Furthermore, Lula should welcome the new immigration laws in Portugal, which favor foreigners who work remotely (digital nomads) or citizens of CPLP (Community of Portuguese Language Countries) member countries who want to seek employment on Portuguese soil. Brazilians will benefit from both. It should be noted that Portugal has not strengthened its support structures for new waves of immigration and the SEF (Foreigners and Borders Service) is collapsing, harming tens of thousands of Brazilians. Perhaps Lula has a word of concern about this.
For young Portuguese: Portugal continues to have a structural problem of lack of renewal of its elites and difficulty in retaining qualified young people. The younger ones either scream, protesting in the streets, or they scream in silence, emigrating. And Lula’s trip will coincide with the biggest protest by young people against what they consider the government’s disregard for the seriousness of climate change.
Hundreds of them have barricaded themselves in high schools or colleges in Lisbon. The Portuguese have reacted with surprise to the timing of teenagers. Some young people’s criticisms are negligible, but they should still be heard. Without trying to interfere in Portuguese internal dynamics, Lula will be able to signal that she understands the frustrations of students around the world and that she will fight for climate justice. It is an opportunity to exercise soft power.

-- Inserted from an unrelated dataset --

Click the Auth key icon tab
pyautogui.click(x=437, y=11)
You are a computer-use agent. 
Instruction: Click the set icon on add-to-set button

For Brazilians in Portugal: There are 250,000 according to official statistics or around half a million according to unofficial ones. There have never been so many Brazilians residing in Portugal, of all economic conditions. For those who left Brazil due to the degradation of social and economic conditions, or the worsening of ideological radicalism, Lula should launch concrete ideas for the future, in addition to issuing an aggregating word. After all, around 40% of Brazilian voters in Portugal voted for Bolsonaro. Lula has to be able to speak to everyone. It will also be heard in Brazil.

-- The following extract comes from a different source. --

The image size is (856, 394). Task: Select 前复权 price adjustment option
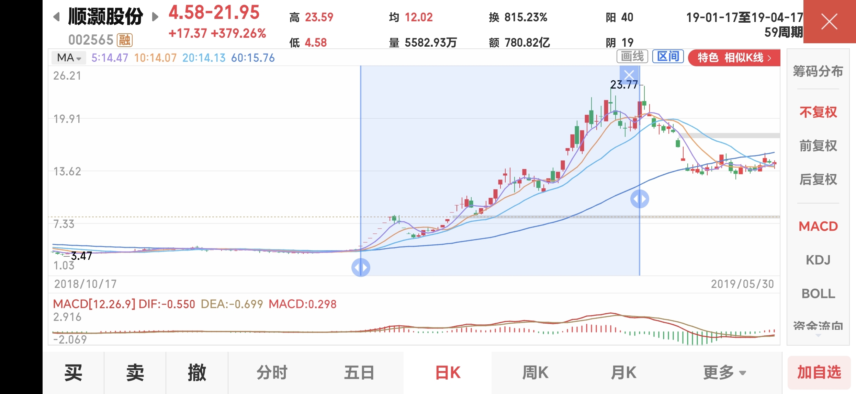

For Brazilians in Brazil: When abroad, Lula emits a powerful message at home. After COP27 in Egypt, the visit to Portugal will be another opportunity to reinforce its international authority, with impacts on its domestic support base.
The new foreign policy, which will be eruptive and participatory, will transport Lula to the level of a global leader, through physical presence with global leaders and the transmission of a responsible and aggregating speech to the powers of the Global South. Seeing Lula being recognized internationally is a domestic tool of appeasement and social cohesion. It is a mechanism that will give you more bargaining power in terms of management with Congress and the coalition parties.
The trip to Portugal can be a short rest in the midst of a hectic schedule. Or it could be an opportunity to know what Lula we will have from 2023.